The Consequences of Humiliation explores the nature of national humiliation and its impact on foreign policy. Joslyn Barnhart demonstrates that Germany’s catastrophic reaction to humiliation at the end of World War I is part of a broader pattern: states that experience humiliating events are more likely to engage in international aggression aimed at restoring the state’s image in its own eyes and in the eyes of others.
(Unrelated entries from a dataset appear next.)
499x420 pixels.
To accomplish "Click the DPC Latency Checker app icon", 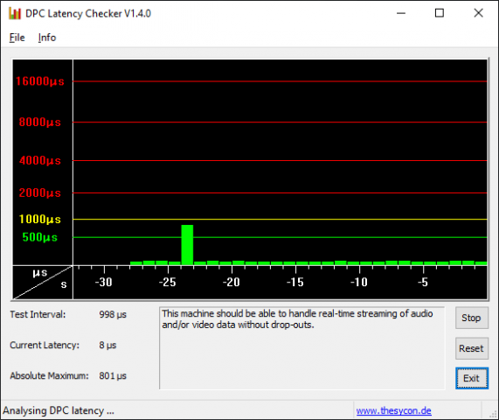I will [x=15, y=13].
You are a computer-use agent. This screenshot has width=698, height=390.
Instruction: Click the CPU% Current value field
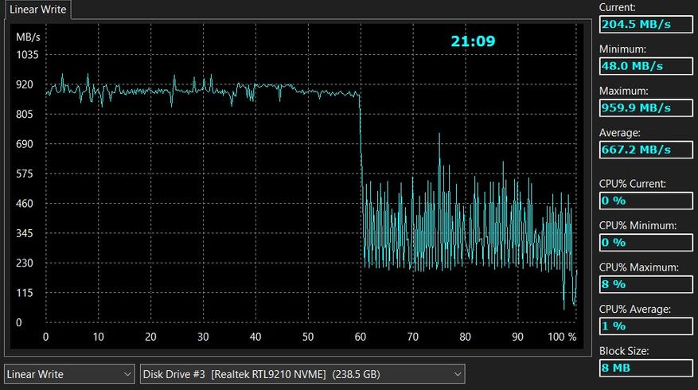coord(645,201)
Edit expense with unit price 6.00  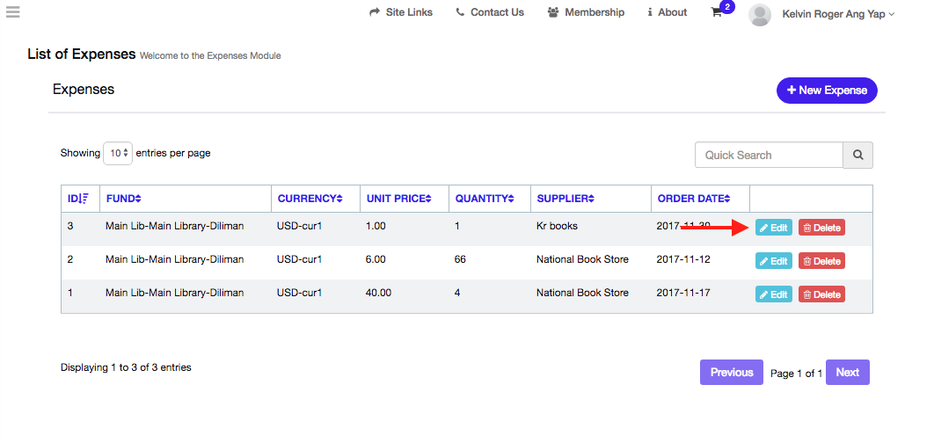[773, 261]
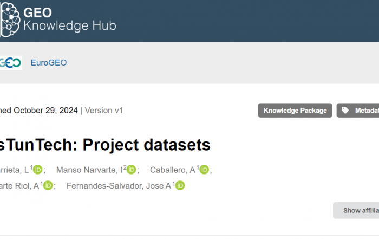379x239 pixels.
Task: Click the tag icon beside Metadata
Action: [345, 111]
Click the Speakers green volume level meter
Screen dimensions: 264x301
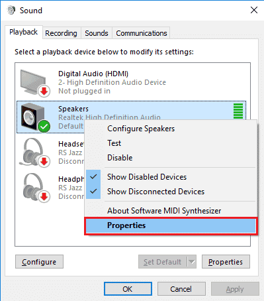[238, 111]
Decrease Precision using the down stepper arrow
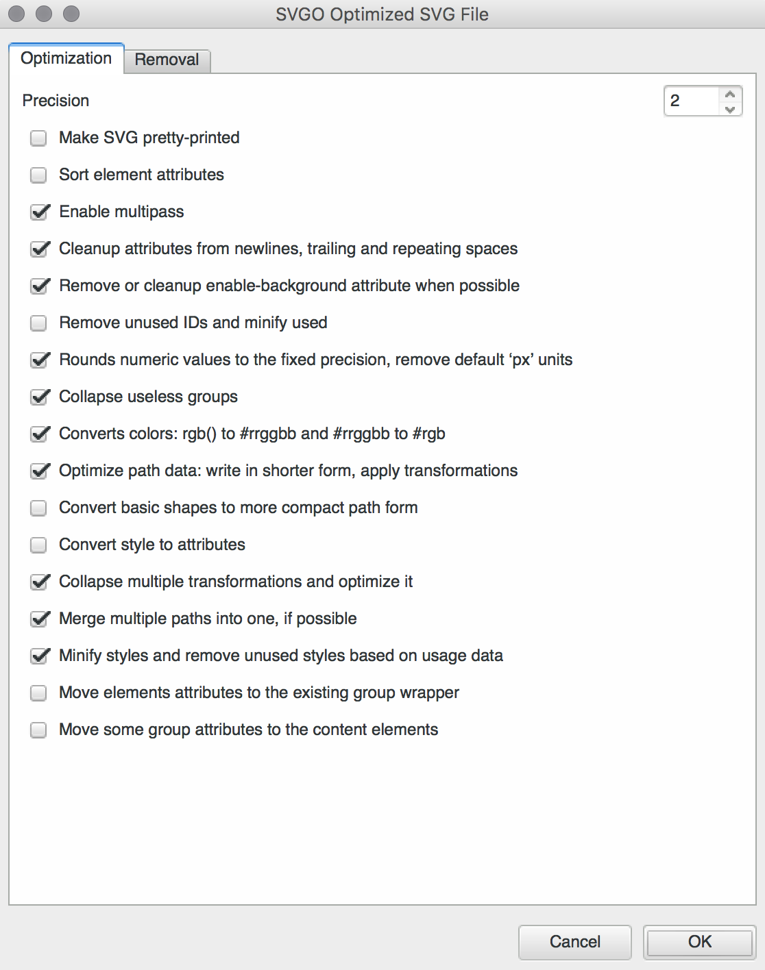 coord(730,108)
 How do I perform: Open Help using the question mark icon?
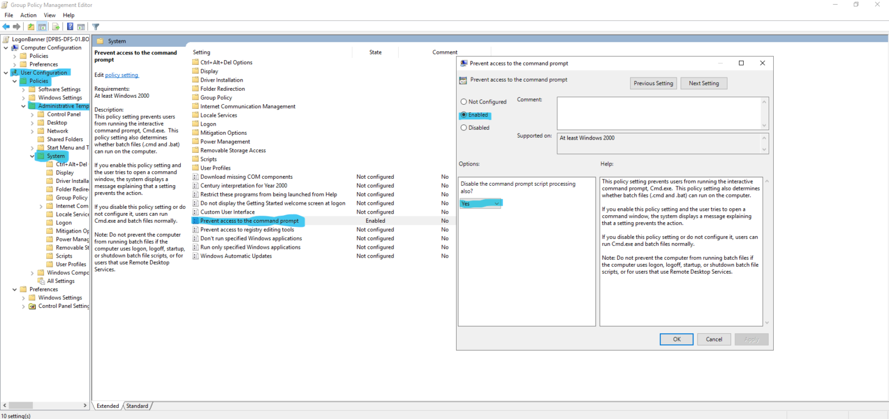69,26
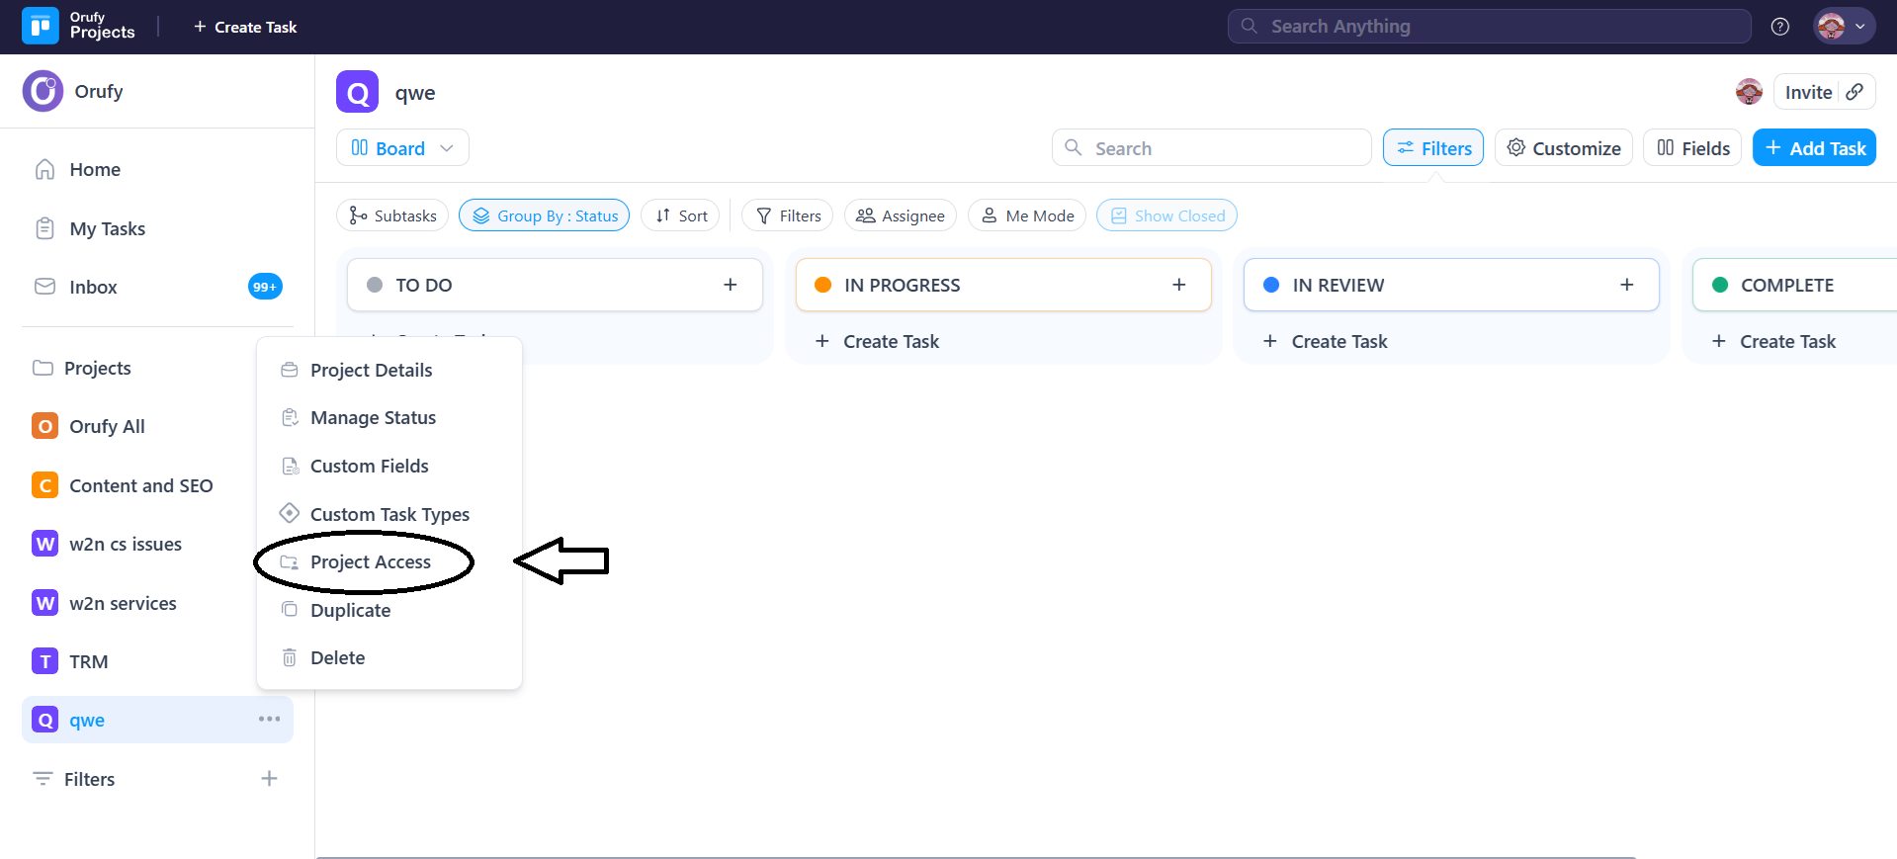Select Project Access from context menu
This screenshot has height=859, width=1897.
click(370, 562)
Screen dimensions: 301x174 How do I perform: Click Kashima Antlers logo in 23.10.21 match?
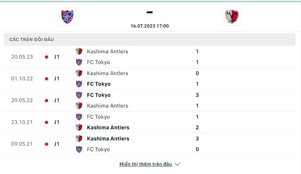pyautogui.click(x=79, y=127)
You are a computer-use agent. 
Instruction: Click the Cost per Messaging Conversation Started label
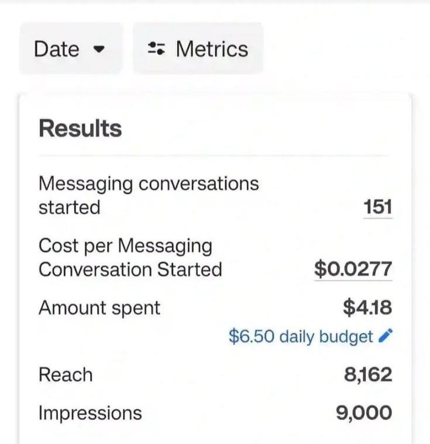pos(130,258)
Barnhart shows that these states also pursue conquest, intervene in the affairs of other states, engage in diplomatic hostility and verbal discord, and pursue advanced weaponry and other symbols of national resurgence at higher rates than non-humiliated states in similar foreign policy contexts. Her examination of how national humiliation functions at the individual level explores leaders’ domestic incentives to evoke a sense of national humiliation. As a result of humiliation on this level, the effects may persist for decades, if not centuries, following the original humiliating event.
Tabela de Conteúdo
Introduction
1. National Failure and International Disregard
2. Withdrawal, Opposition, and Aggression
3. National Humiliation at the Individual Level
4. The Cross-National Consequences of Humiliating International Events
5. Soothing Wounded Vanity: French and German Expansion in Africa from 1882 to 1885
6. ‘Our Honeymoon with the U.S. Came to an End’: Soviet Humiliation at the Height of the Cold War
Conclusion: The Attenuation and Prevention of National Humiliation
Sobre o autor
Joslyn Barnhart is Assistant Professor of Government at Wesleyan University.